Dislike for him in Belgrade and Serbia remained, so Borisa Kidriča was among the first streets which changed names after the fall of Communism when the former name, Beogradska, was reinstated in 1991. That same year, decision was made to rename the institute to Vinča Institute of Nuclear Sciences. In the fall of 1996, the monument was removed from the park and relocated to the Museum of Contemporary Art in Ušće. There were some opposing voices, stating that Belgrade shouldn't do what many post-Communist states and cities have done, to indiscriminately remove all monuments from the former period. However, the decision in the Belgrade Assembly was unanimous, an extremely rare situation in the 1990s, that both the regime and opposition vote for the same decision.

The pedestal was left in the park, so that it could be used for the new monument. There were several suggestions, and finally it was proposed that Prince Miloš should get a monument, as he had none, and the street where the location is, was named after him. Municipality of Savski Venac proposed this in 1996, but for the next eight years, the paperwork rested in some drawer. It was finally decided to place the monument after the massive reconstruction of the park in 2004. It was decided to use replica of Petar Ubavkić's composition originally sculptured for the 1900 Paris World Fair.
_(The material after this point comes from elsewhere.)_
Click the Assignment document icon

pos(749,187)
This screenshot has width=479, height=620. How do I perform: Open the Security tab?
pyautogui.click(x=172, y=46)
Named Takovo Uprising, it represented the prince and archimandrite Hadži Melentije. For ideologial reasons, this monument has been cut in pieces after World War II, but the pieces were kept. In 1981 the monument was reconstructed, and in 1990 it was placed in Takovo. The replica was dedicated in the park on 26 September 2004, and placed on the pedestal remaining from the Kidrič's monument.